Performance isn't a technical concern. It's a business one. Here's what a slow site is actually costing you, and how I think about fixing it.

C

Chandler Hennessee

Designer & Developer

Most small business owners don’t think about website speed until someone mentions it. Then they think about it for a minute, decide it’s probably fine, and move on. That’s understandable. You have a business to run.

But I want to make the case that site speed is one of the highest-leverage things you can get right, and one of the most commonly ignored.

The numbers are not subtle

53% of mobile users abandon a site that takes more than 3 seconds to load. A 1-second delay in page load reduces conversions by 7%. Google uses Core Web Vitals as a ranking factor, meaning a slow site doesn’t just frustrate visitors. It disappears from search results.

These aren’t edge cases. If your site loads in 5 seconds on a phone with average mobile signal (which is how most of your clients are finding you), you are losing people before they read a word.

The real problem with most slow sites

The speed problems I see most often aren’t technical mysteries.
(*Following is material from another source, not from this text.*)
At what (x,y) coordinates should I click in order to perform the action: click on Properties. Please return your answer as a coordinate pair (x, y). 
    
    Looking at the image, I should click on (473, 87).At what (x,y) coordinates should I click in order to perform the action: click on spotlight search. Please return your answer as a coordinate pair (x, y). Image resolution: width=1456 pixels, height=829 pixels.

They’re almost always:

  • Images that weren’t optimized before being uploaded (a 4MB photo from a phone doesn’t need to be 4MB on a website)
  • A page builder or theme loading 15 JavaScript files that aren’t being used
  • No caching, no CDN, assets served from a single server far away from the visitor
  • Font files loaded in a way that blocks the rest of the page from rendering

These are all fixable. They’re not fixed on most sites because the person who built the site didn’t make performance a priority, or because the template they started from had no performance culture built into it.

How I think about it

When I build a site, performance isn’t something I add at the end. It’s baked into the architecture. The framework I use for most marketing sites is Astro, which ships zero JavaScript by default. Pages are pre-rendered to static HTML. Images get optimized at build time. The result is sites that score 95 to 100 on Google Lighthouse without any special effort.

That’s not because I’m doing something clever. It’s because I started with the right foundation.

What you can do right now

If you’re curious where your site stands, go to PageSpeed Insights and run your URL. Google will score your site from 0 to 100 and tell you exactly what’s failing.

If your score is below 70, you have a real problem worth addressing. If it’s below 50, you’re likely losing clients to competitors whose sites load faster, even if those competitors are worse at what they do.

A fast, well-built site is a competitive advantage. Most of your local competitors aren’t paying attention to this. That’s an opportunity.